§ **Supplied entries**
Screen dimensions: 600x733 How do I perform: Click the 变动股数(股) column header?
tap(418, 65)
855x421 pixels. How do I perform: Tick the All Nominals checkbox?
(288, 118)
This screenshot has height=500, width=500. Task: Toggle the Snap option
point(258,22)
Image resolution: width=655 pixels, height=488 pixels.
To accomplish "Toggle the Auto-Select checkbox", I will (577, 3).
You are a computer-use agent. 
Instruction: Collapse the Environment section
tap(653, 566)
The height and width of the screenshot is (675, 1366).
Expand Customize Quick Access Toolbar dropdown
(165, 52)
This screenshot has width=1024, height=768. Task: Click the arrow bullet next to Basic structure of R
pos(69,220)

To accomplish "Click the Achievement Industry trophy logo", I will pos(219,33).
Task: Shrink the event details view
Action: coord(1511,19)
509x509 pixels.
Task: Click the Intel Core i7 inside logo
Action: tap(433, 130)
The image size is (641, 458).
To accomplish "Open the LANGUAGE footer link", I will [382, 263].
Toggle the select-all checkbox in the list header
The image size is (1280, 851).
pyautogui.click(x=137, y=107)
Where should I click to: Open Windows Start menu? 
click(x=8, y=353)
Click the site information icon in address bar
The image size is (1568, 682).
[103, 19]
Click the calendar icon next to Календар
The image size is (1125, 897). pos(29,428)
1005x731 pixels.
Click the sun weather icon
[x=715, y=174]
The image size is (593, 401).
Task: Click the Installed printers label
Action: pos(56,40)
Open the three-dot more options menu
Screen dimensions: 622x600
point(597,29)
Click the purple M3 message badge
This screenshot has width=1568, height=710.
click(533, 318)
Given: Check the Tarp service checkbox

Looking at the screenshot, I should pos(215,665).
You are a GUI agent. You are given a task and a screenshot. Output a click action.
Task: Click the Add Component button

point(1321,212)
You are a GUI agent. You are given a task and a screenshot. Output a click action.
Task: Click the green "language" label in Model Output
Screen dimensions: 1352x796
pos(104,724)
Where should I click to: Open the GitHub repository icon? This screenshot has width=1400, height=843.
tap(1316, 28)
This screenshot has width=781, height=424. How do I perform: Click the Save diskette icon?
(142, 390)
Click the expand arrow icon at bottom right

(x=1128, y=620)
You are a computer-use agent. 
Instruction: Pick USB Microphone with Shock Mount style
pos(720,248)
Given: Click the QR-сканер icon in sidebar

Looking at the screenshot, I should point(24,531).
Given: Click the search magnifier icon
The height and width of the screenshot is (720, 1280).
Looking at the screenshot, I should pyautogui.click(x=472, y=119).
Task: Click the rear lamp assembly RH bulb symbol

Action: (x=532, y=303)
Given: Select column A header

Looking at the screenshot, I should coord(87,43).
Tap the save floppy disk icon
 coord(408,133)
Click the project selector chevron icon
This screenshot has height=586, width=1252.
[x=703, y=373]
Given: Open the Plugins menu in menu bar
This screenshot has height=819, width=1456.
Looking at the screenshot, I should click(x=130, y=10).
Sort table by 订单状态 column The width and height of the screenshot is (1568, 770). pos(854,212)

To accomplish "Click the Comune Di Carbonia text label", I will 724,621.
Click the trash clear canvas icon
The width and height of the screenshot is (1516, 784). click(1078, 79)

§ **Given exercise**
Reproduce all of the rows above verbatim, changing nothing.

§ **Task answer**
Screen dimensions: 600x733 How do I perform: Click the 变动股数(股) column header?
tap(418, 65)
855x421 pixels. How do I perform: Tick the All Nominals checkbox?
(288, 118)
This screenshot has height=500, width=500. Task: Toggle the Snap option
point(258,22)
Image resolution: width=655 pixels, height=488 pixels.
To accomplish "Toggle the Auto-Select checkbox", I will (577, 3).
You are a computer-use agent. 
Instruction: Collapse the Environment section
tap(653, 566)
The height and width of the screenshot is (675, 1366).
Expand Customize Quick Access Toolbar dropdown
(165, 52)
This screenshot has width=1024, height=768. Task: Click the arrow bullet next to Basic structure of R
pos(69,220)

To accomplish "Click the Achievement Industry trophy logo", I will pos(219,33).
Task: Shrink the event details view
Action: coord(1511,19)
509x509 pixels.
Task: Click the Intel Core i7 inside logo
Action: tap(433, 130)
The image size is (641, 458).
To accomplish "Open the LANGUAGE footer link", I will [382, 263].
Toggle the select-all checkbox in the list header
The image size is (1280, 851).
pyautogui.click(x=137, y=107)
Where should I click to: Open Windows Start menu? 
click(x=8, y=353)
Click the site information icon in address bar
The image size is (1568, 682).
[103, 19]
Click the calendar icon next to Календар
The image size is (1125, 897). pos(29,428)
1005x731 pixels.
Click the sun weather icon
[x=715, y=174]
The image size is (593, 401).
Task: Click the Installed printers label
Action: pos(56,40)
Open the three-dot more options menu
Screen dimensions: 622x600
point(597,29)
Click the purple M3 message badge
This screenshot has width=1568, height=710.
click(533, 318)
Given: Check the Tarp service checkbox

Looking at the screenshot, I should pos(215,665).
You are a GUI agent. You are given a task and a screenshot. Output a click action.
Task: Click the Add Component button

point(1321,212)
You are a GUI agent. You are given a task and a screenshot. Output a click action.
Task: Click the green "language" label in Model Output
Screen dimensions: 1352x796
pos(104,724)
Where should I click to: Open the GitHub repository icon? This screenshot has width=1400, height=843.
tap(1316, 28)
This screenshot has width=781, height=424. How do I perform: Click the Save diskette icon?
(142, 390)
Click the expand arrow icon at bottom right

(x=1128, y=620)
You are a computer-use agent. 
Instruction: Pick USB Microphone with Shock Mount style
pos(720,248)
Given: Click the QR-сканер icon in sidebar

Looking at the screenshot, I should point(24,531).
Given: Click the search magnifier icon
The height and width of the screenshot is (720, 1280).
Looking at the screenshot, I should pyautogui.click(x=472, y=119).
Task: Click the rear lamp assembly RH bulb symbol

Action: (x=532, y=303)
Given: Select column A header

Looking at the screenshot, I should coord(87,43).
Tap the save floppy disk icon
 coord(408,133)
Click the project selector chevron icon
This screenshot has height=586, width=1252.
[x=703, y=373]
Given: Open the Plugins menu in menu bar
This screenshot has height=819, width=1456.
Looking at the screenshot, I should click(x=130, y=10).
Sort table by 订单状态 column The width and height of the screenshot is (1568, 770). pos(854,212)

To accomplish "Click the Comune Di Carbonia text label", I will 724,621.
Click the trash clear canvas icon
The width and height of the screenshot is (1516, 784). click(1078, 79)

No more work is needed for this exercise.